> **Work to be completed**:
Show every line from the items below that contains the string "pixels", copying each line whole. Match case exactly.

> **Task inputs**:
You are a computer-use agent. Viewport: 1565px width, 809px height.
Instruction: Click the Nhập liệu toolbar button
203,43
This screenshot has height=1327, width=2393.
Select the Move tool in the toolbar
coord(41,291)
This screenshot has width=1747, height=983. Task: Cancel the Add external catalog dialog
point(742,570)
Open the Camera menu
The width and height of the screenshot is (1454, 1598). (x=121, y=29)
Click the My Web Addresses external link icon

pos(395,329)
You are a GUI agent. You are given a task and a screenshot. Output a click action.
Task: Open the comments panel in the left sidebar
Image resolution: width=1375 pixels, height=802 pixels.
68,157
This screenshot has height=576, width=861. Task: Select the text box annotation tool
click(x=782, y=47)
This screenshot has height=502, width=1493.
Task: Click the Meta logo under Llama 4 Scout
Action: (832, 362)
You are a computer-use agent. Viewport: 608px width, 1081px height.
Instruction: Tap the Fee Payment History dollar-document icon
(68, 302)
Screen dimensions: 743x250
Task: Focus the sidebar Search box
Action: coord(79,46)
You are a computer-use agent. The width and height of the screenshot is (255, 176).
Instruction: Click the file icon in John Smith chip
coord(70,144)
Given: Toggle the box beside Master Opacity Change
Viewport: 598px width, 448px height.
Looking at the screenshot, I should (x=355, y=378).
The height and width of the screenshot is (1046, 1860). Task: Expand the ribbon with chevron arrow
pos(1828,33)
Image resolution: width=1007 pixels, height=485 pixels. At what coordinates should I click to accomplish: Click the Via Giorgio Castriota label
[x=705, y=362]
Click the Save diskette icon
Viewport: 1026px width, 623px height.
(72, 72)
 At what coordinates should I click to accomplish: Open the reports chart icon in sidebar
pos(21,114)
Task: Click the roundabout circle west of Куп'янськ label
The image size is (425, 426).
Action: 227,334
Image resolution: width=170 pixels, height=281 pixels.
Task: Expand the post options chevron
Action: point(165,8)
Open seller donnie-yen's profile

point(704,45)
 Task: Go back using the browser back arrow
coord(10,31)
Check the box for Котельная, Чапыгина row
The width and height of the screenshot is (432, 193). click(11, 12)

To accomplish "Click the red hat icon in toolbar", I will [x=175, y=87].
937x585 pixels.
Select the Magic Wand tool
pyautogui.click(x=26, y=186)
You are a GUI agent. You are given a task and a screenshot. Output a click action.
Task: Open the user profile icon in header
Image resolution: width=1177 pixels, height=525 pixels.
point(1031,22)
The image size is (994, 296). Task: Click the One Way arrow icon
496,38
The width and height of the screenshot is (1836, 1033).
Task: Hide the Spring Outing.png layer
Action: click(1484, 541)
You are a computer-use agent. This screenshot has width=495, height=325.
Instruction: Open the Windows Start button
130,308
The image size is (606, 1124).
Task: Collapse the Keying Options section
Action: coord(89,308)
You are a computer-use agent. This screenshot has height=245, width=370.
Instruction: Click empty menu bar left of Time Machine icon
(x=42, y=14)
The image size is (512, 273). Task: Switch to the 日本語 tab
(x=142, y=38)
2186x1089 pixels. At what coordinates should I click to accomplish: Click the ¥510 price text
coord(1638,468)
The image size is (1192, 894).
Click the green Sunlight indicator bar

> **Solution below**:
Image resolution: width=1375 pixels, height=802 pixels.
Image resolution: width=1007 pixels, height=485 pixels. At what coordinates should I click to accomplish: Click the Via Giorgio Castriota label
Image resolution: width=170 pixels, height=281 pixels.
937x585 pixels.
Image resolution: width=1177 pixels, height=525 pixels.
2186x1089 pixels. At what coordinates should I click to accomplish: Click the ¥510 price text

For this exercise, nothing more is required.